** Study text follows **

A hit down under, it was followed two years later by Fantasm Comes Again (1977). 


Ilsa, Harem Keeper of the Oil Sheiks
(1976, dir. Don Edmonds)
The first sequel to Ilsa, She Wolf of the S.S. (1975, see Part VIII), with same director and of course the same Ilsa, despite the fact that she dies at the end of the first movie. David F. Friedman, however, took a fly. As the scriptwriter Langston Stafford never scripted a film before or after this one, we assume the name is a pseudonym. The art for the German poster above was done by the great (and totally unknown) George Morf, a.k.a. Georges Morf, a Swiss graphic artist who often did the film posters for the great Euro-sleazemonger Erwin C. Dietrich(4 Oct 1930 – 15 March 2018) and is claimed by some as the "discoverer" of the Ingrid Steeger (Ich – Ein Groupie a.k.a. Higher and Higher [1970 / trailer]); others claim that Steeger and her breast assets were actually discovered by a forgotten, Berlin-based photographer named Frank G. Quade. We here at a wasted life might claim that she was actually discovered by the unknown director of the porn loop Die perverse Herrin und ihre Opfer ("The Perverted Mistress and Her Victims"), which can be easily found online should you care to look for it.
 
Ilsa, Harem Keeper of the Oil Sheiks is rated "Worthless" by The Worldwide Celluloid Massacre, which also deigns to say "all in all, a much campier and less shocking sequel that is even entertaining in its sleazy way but will only to appeal to... well you know who you are." (Yes, we do.)

** End of Study text **
** Data shown follows **

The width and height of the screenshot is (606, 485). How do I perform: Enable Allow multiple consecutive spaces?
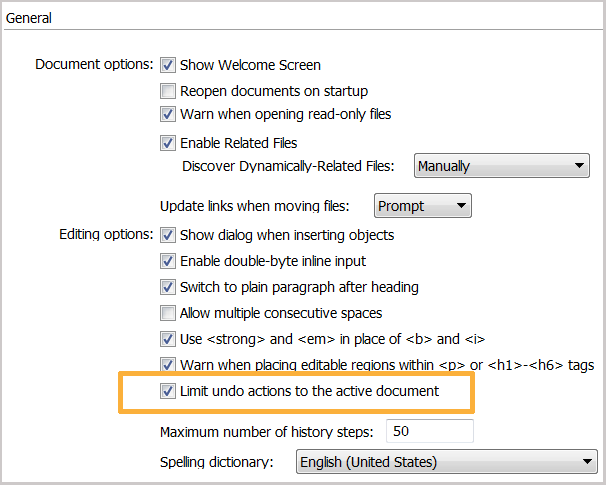pyautogui.click(x=167, y=313)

** End of Data shown **

> What needs to be done
Using the text on the Ilsa sequel, explain why its writers assume that the scriptwriter's name, Langston Stafford, is a pseudonym.

> Task solution
They assume it is a pseudonym because Langston Stafford never scripted a film before or after Ilsa, Harem Keeper of the Oil Sheiks.